What you are asked to do: Spot each line in the records below where the word "agent" occurs, then copy it.

Working data:
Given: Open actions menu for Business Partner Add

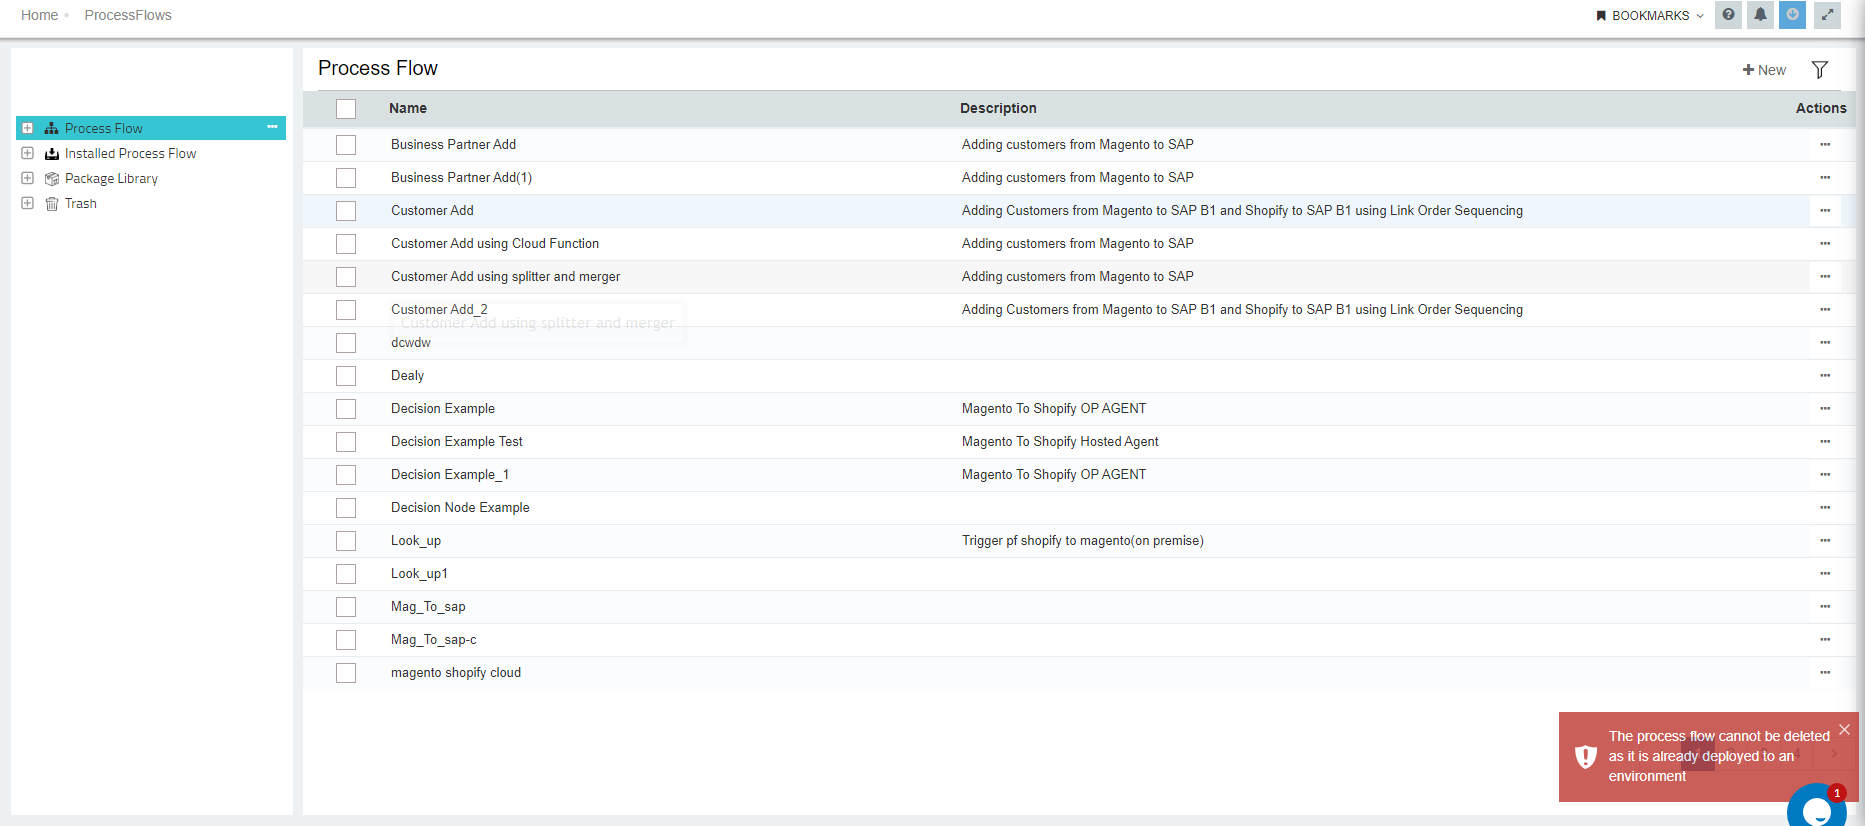Looking at the screenshot, I should [1825, 145].
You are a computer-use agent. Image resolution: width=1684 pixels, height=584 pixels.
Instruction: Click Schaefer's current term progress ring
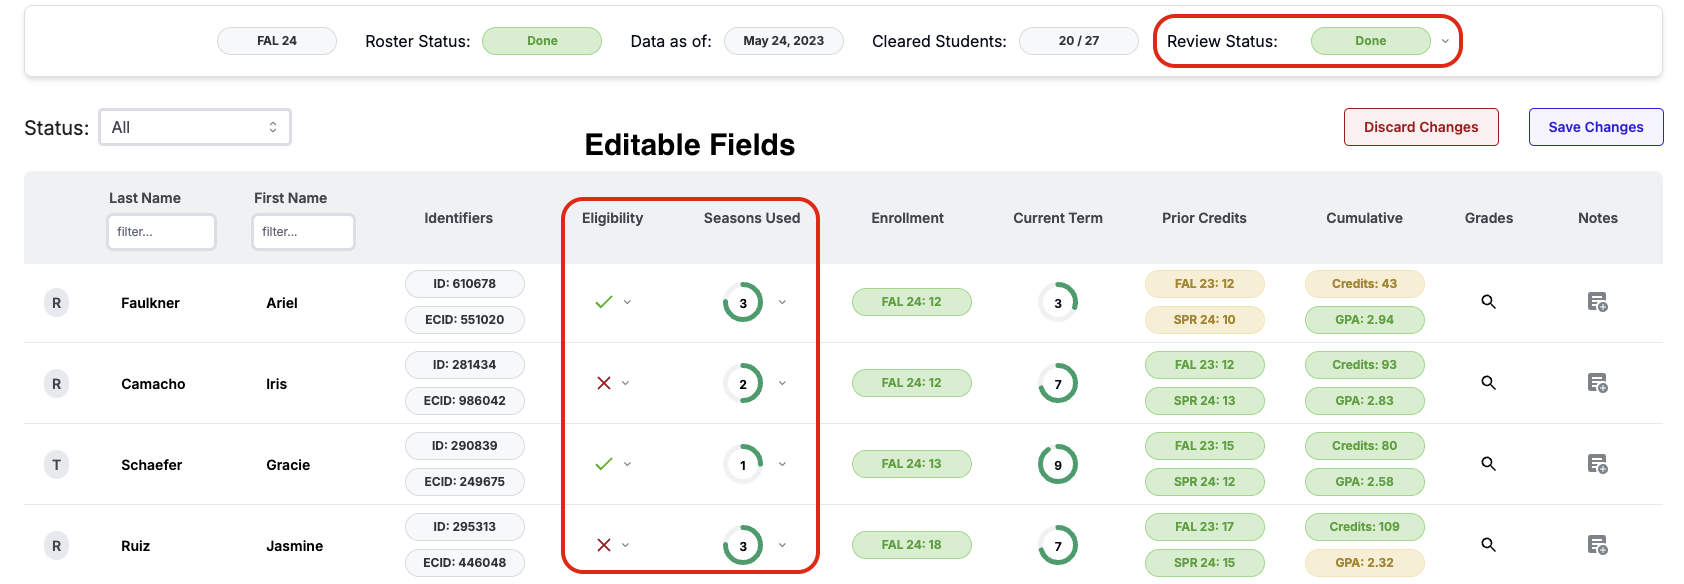pos(1058,464)
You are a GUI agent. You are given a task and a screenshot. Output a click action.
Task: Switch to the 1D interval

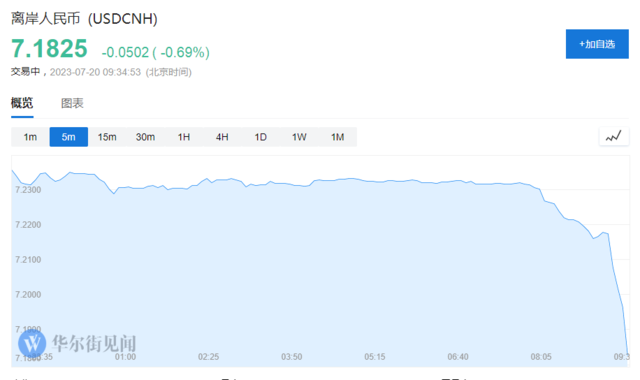[260, 137]
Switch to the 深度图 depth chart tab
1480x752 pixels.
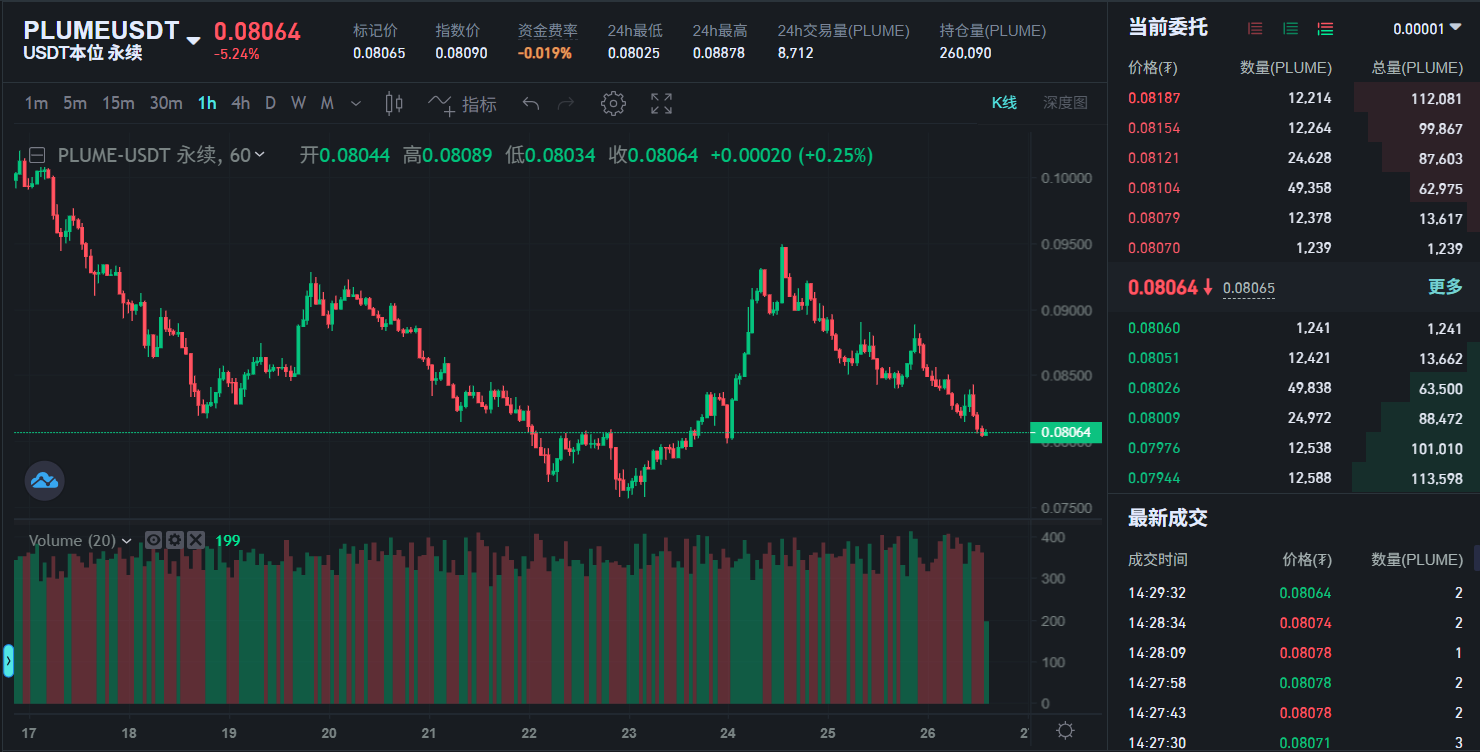[1065, 103]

Exercise result:
You are a computer-use agent. Image resolution: width=1684 pixels, height=584 pixels.
You are a GUI agent. You are given a task and a screenshot. Output a click action.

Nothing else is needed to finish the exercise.